While all this is geared toward improved communications and expanding airspace, it also has a safety benefit in eliminated language barriers by establishing a standardized message set. It also eliminates HF problems during solar flares and reduces HF traffic.
Hubbard cautioned not all communication networks are created equal. “Different networks are required within a safe and sustainable service across each operational domain in order to support diverse needs, from high-traffic continental areas to remote oceanic areas,” he said. “To serve these needs, new IP-based technologies must be highly integrated and industrialized into a single, seamless delivery model, to be market-ready, and bring significant advantages for airlines and airspace management service users.”
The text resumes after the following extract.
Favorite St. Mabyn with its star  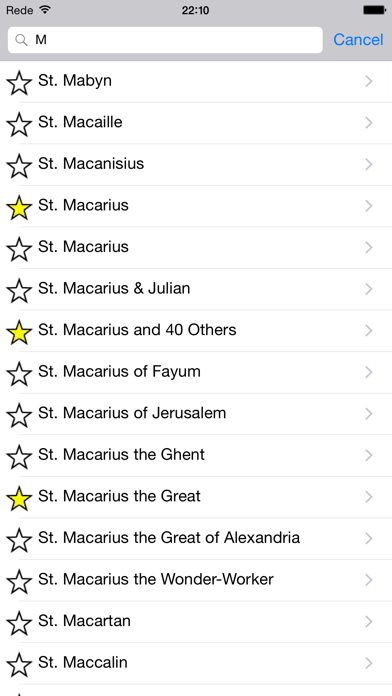[19, 83]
There has been an uptick in interest. “A number of our customers have seen the benefits,” Wade, told Aerospace Tech Review, “so we have a good volume of queries from unequipped customers. FANS/CPDLC was built on the backbone of ACARS and airlines have been using that for 30 years. Now we can bring different operational benefits to business aviation. The EFB world continues to expand, leveraging the ACARS network, providing a nice incremental value to customers. Users of super mid-sized aircraft and up are anxious to adopt this technology. The smaller aircraft users, however, are not traditional data link users and so they are less familiar with the technology. However, the value proposition of CPDLC is there and they are responding. We don’t have a lot of these users moving from voice to text, but it will be natural to see crews want to use text.”
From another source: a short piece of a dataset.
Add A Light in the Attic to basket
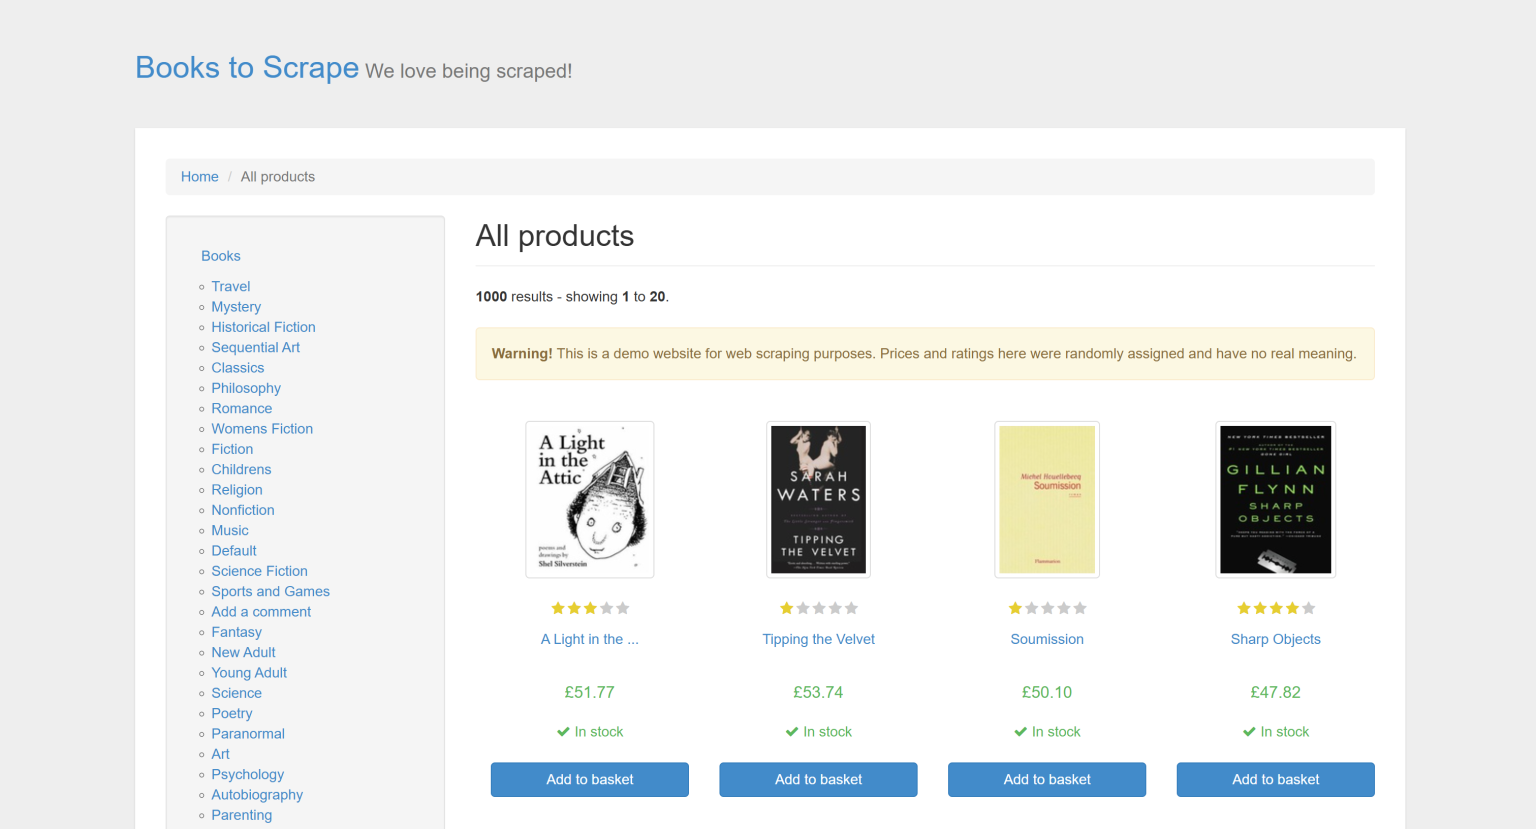The height and width of the screenshot is (829, 1536). click(x=589, y=779)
Wade also spoke of the financial benefit in being more efficient inflight. “You get quicker clearances with data comm, so you spend less time taxiing and you get more efficient re-routes,” he explained. “Since it is built on the backbone of ACARS we can bring different operational benefits. For instance, this would mean the expansion of EFBs leveraging the ACARS network which will give users an incremental value such as routing messages through ACARS. More will be added to the data stream that can be coupled with pilot logs and scheduling. That hasn’t resonated yet with small flight departments. It is just a matter of getting more value for the same costs and that argument is starting to gain traction.”
As for the future, Wade is anticipating changes will be needed. “As ATC evolves and finds new use cases, it will help us react to the market if updates are needed,” he said. “Towards the end of the decade there may be use cases FAA might find that would help them and could have an impact to products possible. As far as new product or systems, not a lot is being talked about. If you look at FAA road map, the discussions are about upgrading and getting more bandwidth but all that is pretty much using the same backbone on which to build.”